The Linux Page Cache

The address_space Object

The Linux page cache used a new Object to manage entries in the cache and page I/O operations. That Object is the address_space structure.

struct address_space {
        struct inode            *host;              /* owning inode */
        struct radix_tree_root  page_tree;          /* radix tree of all pages */
        spinlock_t              tree_lock;          /* page_tree lock */
        unsigned int            i_mmap_writable;    /* VM_SHARED ma count */
        struct prio_tree_root   i_mmap;             /* list of all mappings */
        struct list_head        i_mmap_nonlinear;   /* VM_NONLINEAR ma list */
        spinlock_t              i_mmap_lock;        /* i_mmap lock */
        atomic_t                truncate_count;     /* truncate re count */
        unsigned long           nrpages;            /* total number of pages */
        pgoff_t                 writeback_index;    /* writeback start offset */
        struct address_space_operations   *a_ops;   /* operations table */
        unsigned long           flags;              /* gfp_mask and error flags */
        struct backing_dev_info *backing_dev_info;  /* read-ahead information */
        spinlock_t              private_lock;       /* private lock */
        struct list_head        private_list;       /* private list */
        struct address_space    *assoc_mapping;     /* associated buffers */
};

address_space operations

The a_ops field points to the address space operations table, which is represented by struct address_space_operations and is defined in <linux/fs.h>:

struct address_space_operations {
        int (*writepage)(struct page *, struct writeback_control *);
        int (*readpage) (struct file *, struct page *);
        int (*sync_page) (struct page *);
        int (*writepages) (struct address_space *,
                           struct writeback_control *);
        int (*set_page_dirty) (struct page *);
        int (*readpages) (struct file *, struct address_space *,
                          struct list_head *, unsigned);
        int (*write_begin)(struct file *, struct address_space *mapping,
                           loff_t pos, unsigned len, unsigned flags,
                           struct page **pagep, void **fsdata);
        int (*write_end)(struct file *, struct address_space *mapping,
                           loff_t pos, unsigned len, unsigned copied,
                           struct page *page, void *fsdata);
        sector_t (*bmap) (struct address_space *, sector_t);
        int (*invalidatepage) (struct page *, unsigned long);
        int (*releasepage) (struct page *, int);
        int (*direct_IO) (int, struct kiocb *, const struct iovec *,
                          loff_t, unsigned long);
        int (*get_xip_mem) (struct address_space *, pgoff_t, int,
                            void **, unsigned long *);
        int (*migratepage) (struct address_space *,
                            struct page *, struct page *);
        int (*launder_page) (struct page *);
        int (*is_partially_uptodate) (struct page *,
                                      read_descriptor_t *,
                                      unsigned long);
        int (*error_remove_page) (struct address_space *,
                                  struct page *);
};

These function points at the functions that implement page I/O for this cached object.
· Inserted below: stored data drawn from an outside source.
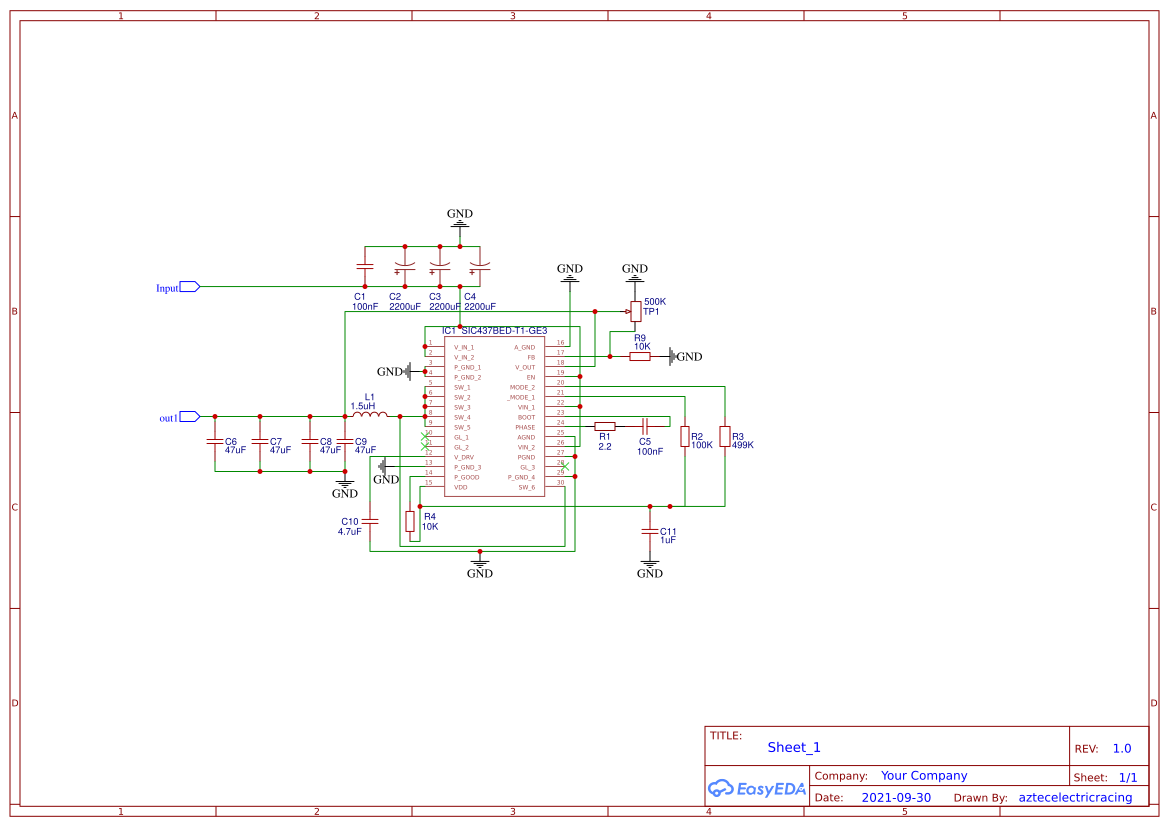This screenshot has height=827, width=1169.
Task: Click the potentiometer TP1 500K symbol
Action: tap(636, 311)
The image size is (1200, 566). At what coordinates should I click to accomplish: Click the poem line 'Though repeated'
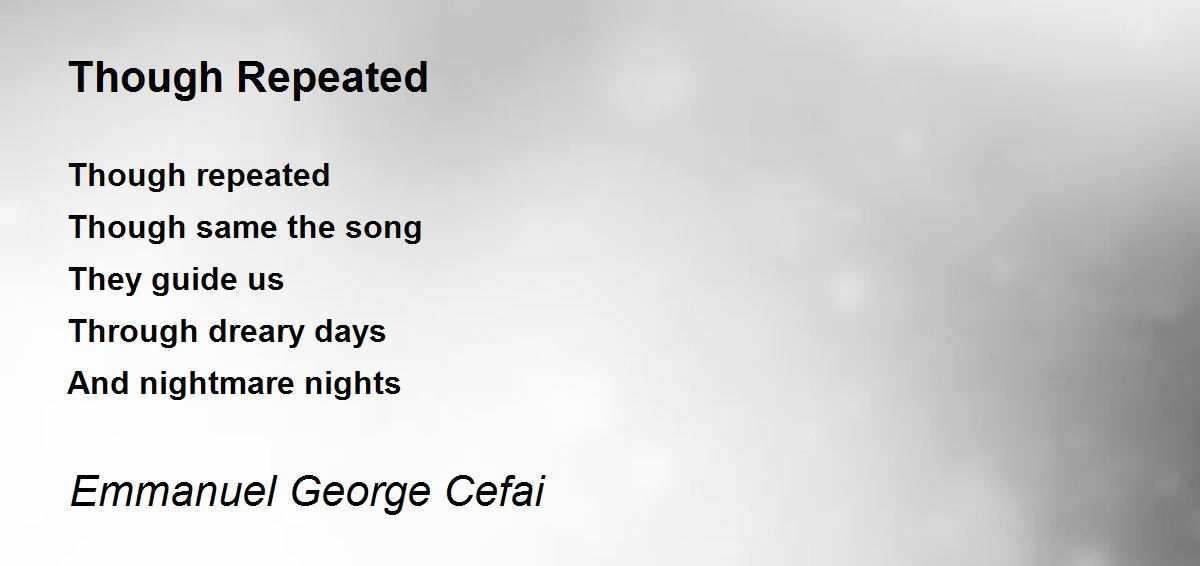pos(199,176)
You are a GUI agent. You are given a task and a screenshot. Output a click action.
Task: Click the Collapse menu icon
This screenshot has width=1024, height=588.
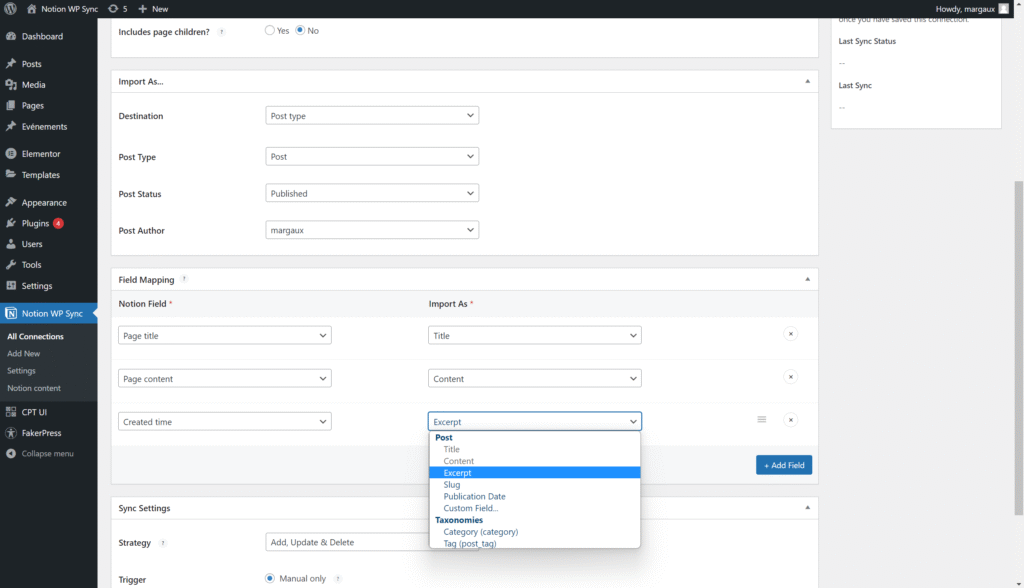tap(11, 453)
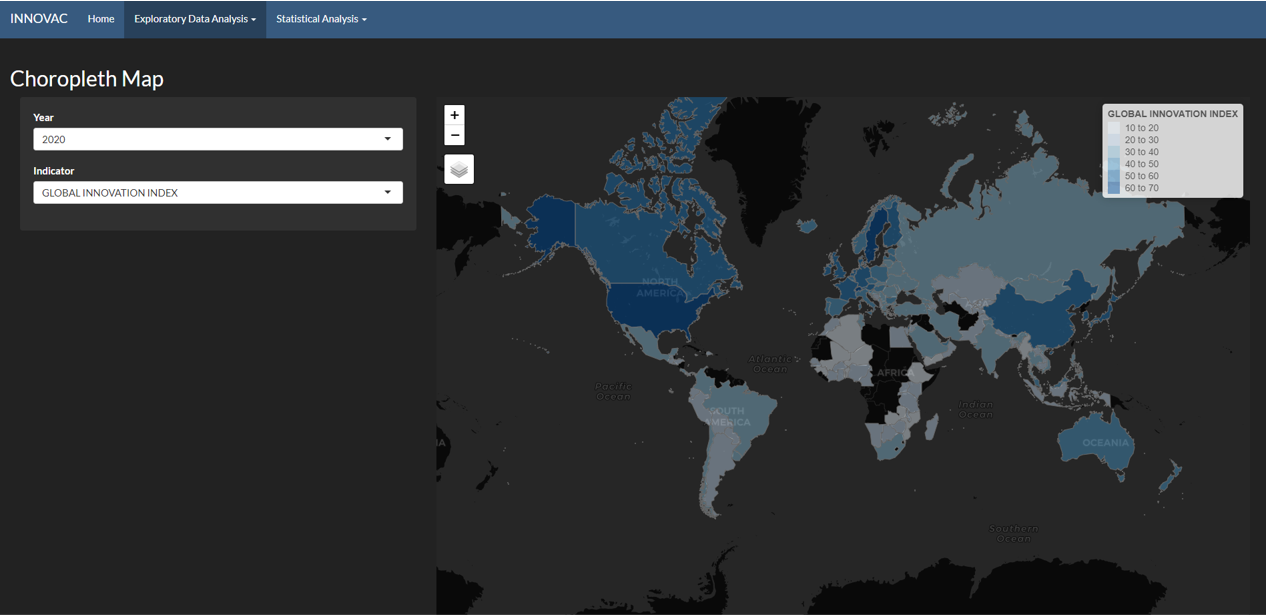1266x615 pixels.
Task: Open Exploratory Data Analysis menu
Action: 195,19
Each backing store describes how it interacts with the page cache via its own address_space_operations. The readpage() and writepage() methods are most important.

Starting with a page read operation. First, the Linux kernel attempts to find the request data in the page cache. The find_get_page() method is used to perform this check, it is passed an address_space and page offset. These values search the page cache for the desired data:

page = find_get_page(mapping, index);

Here, mapping is the given address_space and index is the desired offset into the file, in pages. If the page does not exist in the cache, find_get_page returns NULL and a new page is allocated and added to the page cache:

struct page *page;
int error;

/* allocate the page ... */
page = page_cache_alloc_cold(mapping);
if (!page)
        /* error allocating memory */

/* ... and then add it to the page cache */
error = add_to_page_cache_lru(page, mapping, index, GFP_KERNEL);
if (error)
        /* error adding page to page cache */

Finally, the requested data can be read from disk, added to the page cache, and returned to the user:

error = mapping->a_ops->readpage(file, page);

Write operations are a bit different. For file mappings, whenever a page is modified, the VM simply calls:

SetPageDirty(page);

The kernel later writes the page out via the writepage() method. Write operations on specific files are more complicated. The generic write path in mm/filemap.c performs the following steps:

page = __grab_cache_page(mapping, index, &cached_page, &lru_pvec);
status = a_ops->prepare_write(file, page, offset, offset+bytes);
page_fault = filemap_copy_from_user(page, offset, buf, bytes);
status = a_ops->commit_write(file, page, offset, offset+bytes);

First, the page cache is searched for the desired page. If it is not in the cache, an entry is allocated and added. Next, the kernel sets up the write request and the data is copied from user-space into a kernel buffer. Finally, the data is written to disk.

Radix Tree

Each address_space has a unique radix tree stored as page_tree. A radix tree is a type of binary tree. The radix tree enable quick searching for the desired page, given only the file offset. Page cache searching functions such as find_get_page() call radix_tree_lookup(), which performs a search on the given tree for the given object.

The core radix tree code is available in generic form in lib/radix-tree.c. Users of the radix tree need to include <linux/radix-tree.h>.

The Buffer Cache

Individual disk blocks also tie into the page cache, by way of block I/O buffers. Buffers act as descriptors that map pages in memory to disk blocks; thus, the page cache also reduces disk access during block I/O operations by both caching disk blocks and buffering block I/O operations until later. This caching is often referred to as the buffer cache, although as implemented it is not a separate cache but is part of the page cache.

The Flusher Threads

When data in the page cache is newer than the data on the backing store, we call that data dirty. Dirty pages that accumulate in memory eventually need to be written back to disk. Dirty page writeback occurs in three situations:

  • When free memory shrinks below a specified threshold, the kernel writes dirty data back to disk. When clean, the kernel can evict the data from the cache and then shrink the cache, freeing up more memory.
  • When dirty data grows older than a specific threshold, sufficiently old data is written back to disk to ensure that dirty data does not remain dirty indefinitely.
  • When a user process invokes the sync() and fsync() system calls, the kernel performs writeback on demand.

A gang of kernel threads, the flusher threads, performs all three jobs.

The system administrator can set these values either in /proc/sys/vm or via sysctl:

Variable Description
dirty_background_ratio As a percentage of total memory, the number of pages at which the flusher threads begin writeback of dirty data.
dirty_expire_interval In milliseconds, how old data must be to be written out the next time a flusher thread wakes to perform periodic writeback.
dirty_ratio As a percentage of total memory, the number of pages a process generates before it begins writeback of dirty data.
dirty_writeback_interval In milliseconds, how often a flusher thread should wake up to write data back out to disk.
laptop_mode A Boolean value controlling laptop mode. See the following section.

The flusher code lives in mm/page-writeback.c and mm/backing-dev.c and the writeback mechanism lives in fs/fs-writeback.c.